David's Stock Market Chartmentary

Wednesday, January 30, 2008

Positive Technical Signs

by David Yu

I've just watched perhaps the best coached and executed NBA game of the season between the number one team in the Western Conference, the Orlando Hornets, and the Golden State Warriors. I'm enthralled to see these teams exploring every possible match-up advantages and disadvantages against each other. The Warriors prevailed 116-103 in a convincing fashion. Anyway, I couldn't help but noticed the resemblance between young Sylvester Stallone and the Warriors Italian rookie, Marco Belinelli (see photos below).

Enough of sports... In response to your emails about the MoneyGram trade, MGI shareholders might've been rattled by Fitch Ratings' downgrade of bond insurer FGIC. This might set off the domino effect that could force fund managers to sell their debt paper and banks to take more losses. And, the news of deepening subprime mess from Swiss banking giant UBS and French bank BNP Paribas today sure didn't help either. My MGI position got stopped out at $5.11 for a small loss of 5%. I'm still intrigued by this company, and I'm looking for a new entry point whenever the opportunity presents itself. It may happen as soon as tomorrow or the next day due to MGI's short ratio of just about 4 (only 4 days to cover short positions).

On the market action today... If the market could talk, he or she's probably screaming: "Leave me alone, and let me deal with my own problems." Since we only receive "written" communications from the market in its own language, we can get a good idea of how the market must feel about the Fed's rate-cut intervention today. After the volatile 2% swing within the final 100 minutes of the session, the Nasdaq 100 ETF, QQQQ, settled at just about the same place as it had ended yesterday (see Chart 1 below).

Since the Fed's monetary manipulation hadn't worked before (remember the Surgical Strike termed by the Wall Street cheerleading squad in September?), and it's not likely to work now or in the future, perhaps it's best to let this economic contraction run its full course, like we should've done way back in 2001. The more we're postponing the inevitable, the worse it gets.


Chart 1

In the short run, however, the market did reach an interim bottom on Wednesday, 1/23/2008. From the money flow analysis perspective, the uptick trade value to the downtick trade value ratio of the Wilshire 5000 Index, the broadest U.S. stock market index, confirms this bottom; it had also hit the trough on 1/23/2008 (see Chart 2 below).


Chart 2

From the market breadth analysis perspective, the Nasdaq's intraday breadth performance also confirms this bottom.
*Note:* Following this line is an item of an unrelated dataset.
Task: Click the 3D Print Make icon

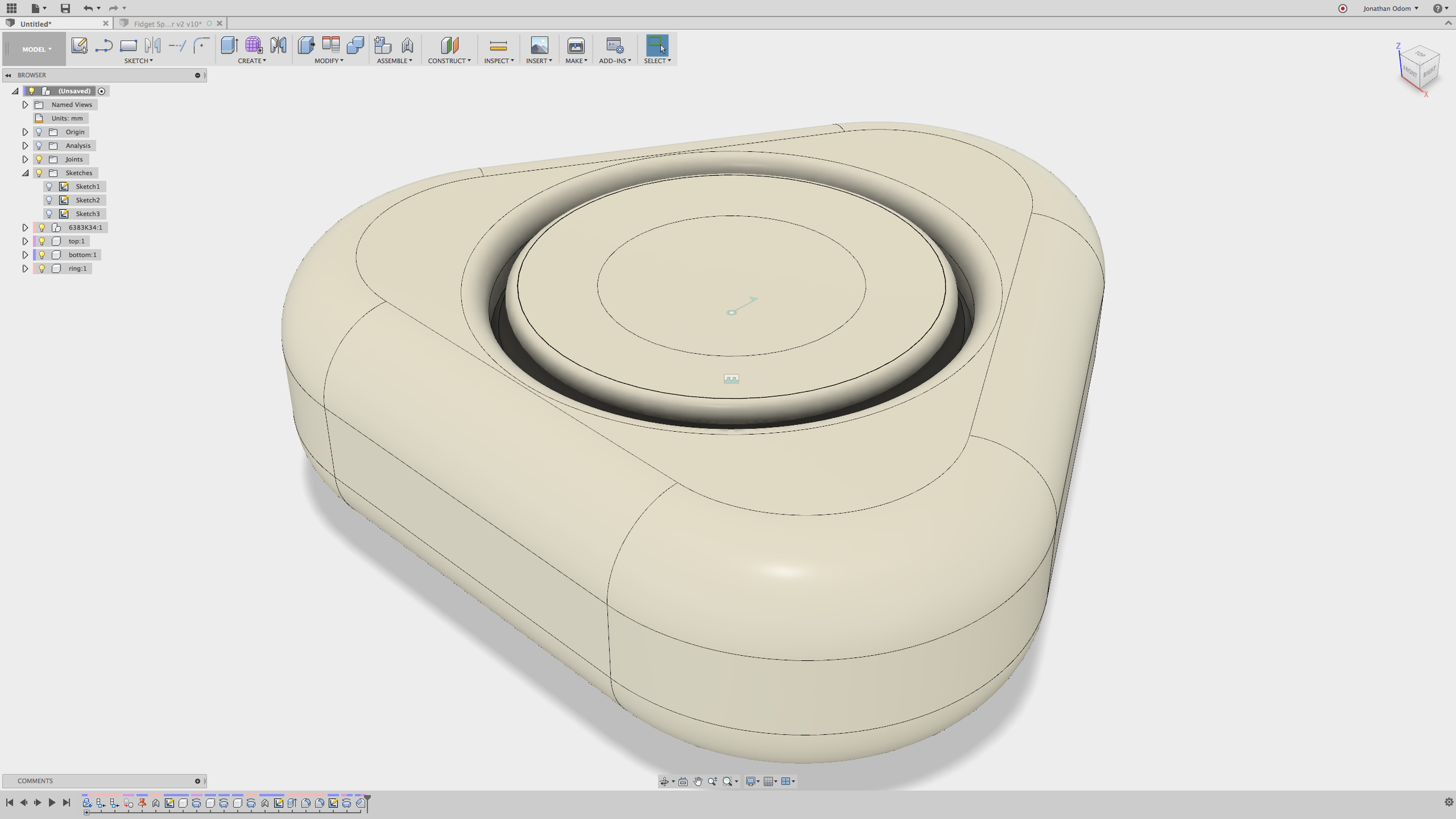Action: [575, 46]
The 20-day SMA (Simple Moving Average) of my Intraday Market Breadth Performance Index crossed above the 50-day SMA (blue curve on Chart 3 below) on 1/22/2008. Previous crossover of these SMA's occurred on 12/5/2007, when the 20-day SMA fell below the 50-day SMA. 3 days later, the Nasdaq topped out.


Chart 3

The Tech Sector ETF, XLK, chart (Chart 4) below concurs with the tech-heavy Nasdaq's January 22 bottom. XLK, however, is not in accord with the tech sector's money flow. The Up/Down Value Ratio formed a positive divergence, which means that the money flow disagrees with the market's downtrend.


Chart 4

By the time XLK reached the January 22 trough, Technology's money flow had already started trending higher (see Chart 5 below); it went on to make higher highs and higher lows while XLK moved sideways last week.


Chart 5

These are positive technical signs contradicting media's portrayal of all the gloom and doom scenarios.